International Journal of Information Technology & Decision Making ◽

10.1142/s0219622006001885 ◽

2006 ◽

Vol 05 (01) ◽

pp. 19-46 ◽

Cited By ~ 32

Author(s):

WEN-RAN ZHANG

Keyword(s):

Fuzzy Sets ◽

Square Lattice ◽

Equilibrium Relation ◽

Global Regulation ◽

Similarity Relations ◽

Equilibrium Function ◽

Clustering Optimization ◽

Holistic Theory ◽

Α Level ◽

Bipolar Fuzzy Sets

Based on the notions of bipolar lattices and L-sets, YinYang bipolar fuzzy sets and fuzzy equilibrium relations are presented for bipolar clustering, optimization, and global regulation. While a bipolar L-set is defined as a bipolar equilibrium function L that maps a bipolar object set X over an arbitrary bipolar lattice B as L:X ⇒ B, this work focuses on the unit square lattice B F = [-1, 0] × [0, 1]. A strong or weak bipolar fuzzy equilibrium relation in a bipolar set X is then defined as a reflexive, symmetric, and bipolar interactive (or transitive) fuzzy relation μR: X ⇒ B F . Three types of bipolar α-level sets are presented for bipolar defuzzification and depolarization.

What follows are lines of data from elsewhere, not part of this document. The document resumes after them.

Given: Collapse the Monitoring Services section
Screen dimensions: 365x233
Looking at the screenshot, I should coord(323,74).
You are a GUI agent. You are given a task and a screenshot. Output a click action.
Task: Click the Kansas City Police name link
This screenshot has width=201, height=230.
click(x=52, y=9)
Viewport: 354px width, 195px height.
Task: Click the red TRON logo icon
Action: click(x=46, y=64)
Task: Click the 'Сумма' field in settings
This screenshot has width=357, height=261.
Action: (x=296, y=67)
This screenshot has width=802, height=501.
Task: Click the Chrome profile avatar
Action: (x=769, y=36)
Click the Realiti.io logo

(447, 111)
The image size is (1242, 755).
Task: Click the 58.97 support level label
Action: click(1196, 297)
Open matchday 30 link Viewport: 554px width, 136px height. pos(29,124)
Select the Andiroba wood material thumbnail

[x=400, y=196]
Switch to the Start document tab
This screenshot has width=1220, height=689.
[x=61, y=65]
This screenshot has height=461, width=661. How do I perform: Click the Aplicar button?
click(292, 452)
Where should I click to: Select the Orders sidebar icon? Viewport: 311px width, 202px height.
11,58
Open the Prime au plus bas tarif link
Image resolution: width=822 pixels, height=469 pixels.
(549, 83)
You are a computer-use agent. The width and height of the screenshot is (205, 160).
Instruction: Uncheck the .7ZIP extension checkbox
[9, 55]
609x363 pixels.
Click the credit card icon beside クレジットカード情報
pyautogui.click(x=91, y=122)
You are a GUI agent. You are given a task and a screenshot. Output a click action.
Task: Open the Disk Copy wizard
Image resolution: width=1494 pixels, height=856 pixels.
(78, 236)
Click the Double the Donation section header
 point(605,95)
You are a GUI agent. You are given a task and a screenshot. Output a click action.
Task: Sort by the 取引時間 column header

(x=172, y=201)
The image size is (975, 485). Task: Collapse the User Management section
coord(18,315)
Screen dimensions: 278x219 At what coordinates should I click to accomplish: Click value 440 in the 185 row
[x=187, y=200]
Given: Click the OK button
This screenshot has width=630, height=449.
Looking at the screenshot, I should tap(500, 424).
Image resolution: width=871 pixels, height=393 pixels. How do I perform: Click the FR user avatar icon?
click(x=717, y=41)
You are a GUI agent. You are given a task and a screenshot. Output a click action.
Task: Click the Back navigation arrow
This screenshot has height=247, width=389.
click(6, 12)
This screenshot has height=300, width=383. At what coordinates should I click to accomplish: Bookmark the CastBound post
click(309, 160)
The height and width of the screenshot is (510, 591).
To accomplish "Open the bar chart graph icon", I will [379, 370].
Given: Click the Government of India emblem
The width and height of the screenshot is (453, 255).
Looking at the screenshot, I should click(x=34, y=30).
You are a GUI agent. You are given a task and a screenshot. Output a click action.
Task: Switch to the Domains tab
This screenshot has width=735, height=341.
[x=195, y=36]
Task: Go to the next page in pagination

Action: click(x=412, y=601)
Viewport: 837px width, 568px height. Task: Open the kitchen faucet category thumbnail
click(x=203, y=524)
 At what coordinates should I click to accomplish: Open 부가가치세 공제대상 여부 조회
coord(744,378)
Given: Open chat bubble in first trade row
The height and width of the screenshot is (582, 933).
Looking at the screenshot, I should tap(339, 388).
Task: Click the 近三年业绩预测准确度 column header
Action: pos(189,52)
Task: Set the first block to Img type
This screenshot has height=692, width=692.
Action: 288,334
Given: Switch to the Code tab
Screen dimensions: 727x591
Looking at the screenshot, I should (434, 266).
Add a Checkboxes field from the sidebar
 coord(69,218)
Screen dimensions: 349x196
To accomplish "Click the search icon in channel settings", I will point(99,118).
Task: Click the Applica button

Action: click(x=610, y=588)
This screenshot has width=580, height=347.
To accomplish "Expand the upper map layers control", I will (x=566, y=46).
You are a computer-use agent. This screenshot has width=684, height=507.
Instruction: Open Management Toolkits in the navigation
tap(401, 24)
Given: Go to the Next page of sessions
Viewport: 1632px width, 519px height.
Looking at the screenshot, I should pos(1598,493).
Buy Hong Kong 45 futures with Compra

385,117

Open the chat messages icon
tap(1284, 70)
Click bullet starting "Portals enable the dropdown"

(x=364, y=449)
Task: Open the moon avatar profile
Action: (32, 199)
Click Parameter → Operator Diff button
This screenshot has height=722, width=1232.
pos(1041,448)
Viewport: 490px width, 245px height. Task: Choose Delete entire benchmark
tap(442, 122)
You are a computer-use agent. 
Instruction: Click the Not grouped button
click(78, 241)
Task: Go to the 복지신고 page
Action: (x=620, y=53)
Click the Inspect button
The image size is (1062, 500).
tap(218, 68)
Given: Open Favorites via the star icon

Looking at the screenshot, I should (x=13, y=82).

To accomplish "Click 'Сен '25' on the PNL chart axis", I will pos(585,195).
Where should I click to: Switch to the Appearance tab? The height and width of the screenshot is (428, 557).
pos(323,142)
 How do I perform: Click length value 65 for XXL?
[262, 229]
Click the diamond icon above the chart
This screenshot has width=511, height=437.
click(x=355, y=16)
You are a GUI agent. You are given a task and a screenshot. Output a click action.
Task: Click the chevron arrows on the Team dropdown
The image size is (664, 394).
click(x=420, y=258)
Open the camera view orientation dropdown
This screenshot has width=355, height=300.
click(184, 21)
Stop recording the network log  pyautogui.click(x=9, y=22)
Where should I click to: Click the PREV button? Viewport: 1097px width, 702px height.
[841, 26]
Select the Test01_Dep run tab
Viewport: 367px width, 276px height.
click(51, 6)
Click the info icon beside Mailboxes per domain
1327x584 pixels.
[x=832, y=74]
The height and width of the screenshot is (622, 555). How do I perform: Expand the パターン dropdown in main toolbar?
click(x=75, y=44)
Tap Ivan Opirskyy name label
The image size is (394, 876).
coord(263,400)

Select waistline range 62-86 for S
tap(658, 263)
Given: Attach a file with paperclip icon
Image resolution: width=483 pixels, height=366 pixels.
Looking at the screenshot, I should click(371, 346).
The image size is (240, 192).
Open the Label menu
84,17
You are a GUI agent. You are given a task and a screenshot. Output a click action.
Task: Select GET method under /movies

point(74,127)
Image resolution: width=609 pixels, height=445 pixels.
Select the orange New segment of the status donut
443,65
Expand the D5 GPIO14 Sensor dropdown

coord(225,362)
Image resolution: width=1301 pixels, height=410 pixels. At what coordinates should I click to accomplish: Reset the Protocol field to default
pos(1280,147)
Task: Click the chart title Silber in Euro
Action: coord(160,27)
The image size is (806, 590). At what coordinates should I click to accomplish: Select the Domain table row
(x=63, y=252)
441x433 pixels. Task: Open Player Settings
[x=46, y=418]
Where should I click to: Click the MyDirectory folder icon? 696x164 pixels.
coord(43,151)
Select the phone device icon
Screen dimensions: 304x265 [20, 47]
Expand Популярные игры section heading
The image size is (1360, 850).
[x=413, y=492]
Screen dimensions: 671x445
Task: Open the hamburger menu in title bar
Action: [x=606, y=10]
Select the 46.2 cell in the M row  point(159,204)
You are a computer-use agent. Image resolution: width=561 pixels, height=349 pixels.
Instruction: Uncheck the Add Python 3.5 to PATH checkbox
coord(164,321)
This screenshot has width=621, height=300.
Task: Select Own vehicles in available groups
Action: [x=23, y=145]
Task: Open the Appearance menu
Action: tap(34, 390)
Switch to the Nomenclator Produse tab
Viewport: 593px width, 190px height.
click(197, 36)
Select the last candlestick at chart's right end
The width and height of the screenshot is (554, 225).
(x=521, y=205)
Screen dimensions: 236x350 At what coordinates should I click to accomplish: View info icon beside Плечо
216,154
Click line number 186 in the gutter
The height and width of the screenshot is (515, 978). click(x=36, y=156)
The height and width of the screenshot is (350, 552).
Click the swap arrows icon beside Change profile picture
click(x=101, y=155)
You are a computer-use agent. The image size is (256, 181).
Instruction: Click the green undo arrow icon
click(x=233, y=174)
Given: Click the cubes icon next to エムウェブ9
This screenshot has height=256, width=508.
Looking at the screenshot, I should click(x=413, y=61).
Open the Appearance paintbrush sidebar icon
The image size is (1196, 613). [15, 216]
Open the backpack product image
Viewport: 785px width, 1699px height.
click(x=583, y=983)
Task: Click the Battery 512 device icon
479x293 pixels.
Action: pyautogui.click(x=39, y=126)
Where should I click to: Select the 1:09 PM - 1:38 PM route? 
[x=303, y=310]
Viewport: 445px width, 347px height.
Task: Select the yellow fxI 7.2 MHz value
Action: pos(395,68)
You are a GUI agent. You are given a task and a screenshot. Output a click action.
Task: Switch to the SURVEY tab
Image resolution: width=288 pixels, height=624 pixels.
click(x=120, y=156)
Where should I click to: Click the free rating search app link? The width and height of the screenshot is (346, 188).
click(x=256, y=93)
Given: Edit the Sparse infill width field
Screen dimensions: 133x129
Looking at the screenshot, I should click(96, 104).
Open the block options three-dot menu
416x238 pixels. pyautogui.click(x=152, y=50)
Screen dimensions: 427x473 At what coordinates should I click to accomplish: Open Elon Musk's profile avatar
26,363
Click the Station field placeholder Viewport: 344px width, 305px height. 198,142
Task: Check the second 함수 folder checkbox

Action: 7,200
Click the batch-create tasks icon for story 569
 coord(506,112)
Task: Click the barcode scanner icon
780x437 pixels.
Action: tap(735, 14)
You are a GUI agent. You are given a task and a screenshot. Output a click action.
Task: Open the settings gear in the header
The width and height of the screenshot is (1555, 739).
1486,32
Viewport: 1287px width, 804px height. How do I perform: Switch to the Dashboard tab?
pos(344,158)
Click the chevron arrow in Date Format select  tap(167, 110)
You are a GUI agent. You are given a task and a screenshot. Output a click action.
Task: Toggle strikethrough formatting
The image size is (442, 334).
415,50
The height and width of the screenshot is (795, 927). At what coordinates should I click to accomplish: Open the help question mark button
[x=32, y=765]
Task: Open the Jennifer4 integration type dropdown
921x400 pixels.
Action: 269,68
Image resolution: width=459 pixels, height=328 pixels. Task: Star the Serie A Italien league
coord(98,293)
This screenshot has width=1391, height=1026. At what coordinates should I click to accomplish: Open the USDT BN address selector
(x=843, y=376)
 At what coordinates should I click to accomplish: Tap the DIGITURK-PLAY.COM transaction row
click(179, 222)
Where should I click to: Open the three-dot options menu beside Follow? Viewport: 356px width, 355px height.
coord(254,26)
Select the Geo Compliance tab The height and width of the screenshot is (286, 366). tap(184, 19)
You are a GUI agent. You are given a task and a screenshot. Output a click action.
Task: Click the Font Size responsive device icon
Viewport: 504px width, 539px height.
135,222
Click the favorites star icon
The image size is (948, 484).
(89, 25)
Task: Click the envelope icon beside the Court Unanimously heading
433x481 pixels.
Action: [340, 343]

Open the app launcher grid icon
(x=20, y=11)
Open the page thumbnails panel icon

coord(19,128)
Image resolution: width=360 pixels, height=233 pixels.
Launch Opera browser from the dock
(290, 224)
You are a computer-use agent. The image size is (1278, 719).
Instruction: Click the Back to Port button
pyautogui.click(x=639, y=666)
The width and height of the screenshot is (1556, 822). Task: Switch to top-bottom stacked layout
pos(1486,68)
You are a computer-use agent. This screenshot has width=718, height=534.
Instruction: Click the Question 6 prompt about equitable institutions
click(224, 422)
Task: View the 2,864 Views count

It is shown that a fuzzy equilibrium relation is a non-linear bipolar generalization and/or fusion of multiple similarity relations, which induces disjoint or joint bipolar fuzzy subsets including quasi-coalition, conflict, and harmony sets. Equilibrium energy and stability analysis can then be utilized on different clusters for optimization and global regulation purposes. Thus, this work provides a unified approach to truth, fuzziness, and polarity and leads to a holistic theory for cognitive-map-based visualization, optimization, decision, global regulation, and coordination. Basic concepts are illustrated with a simulation in macroeconomics.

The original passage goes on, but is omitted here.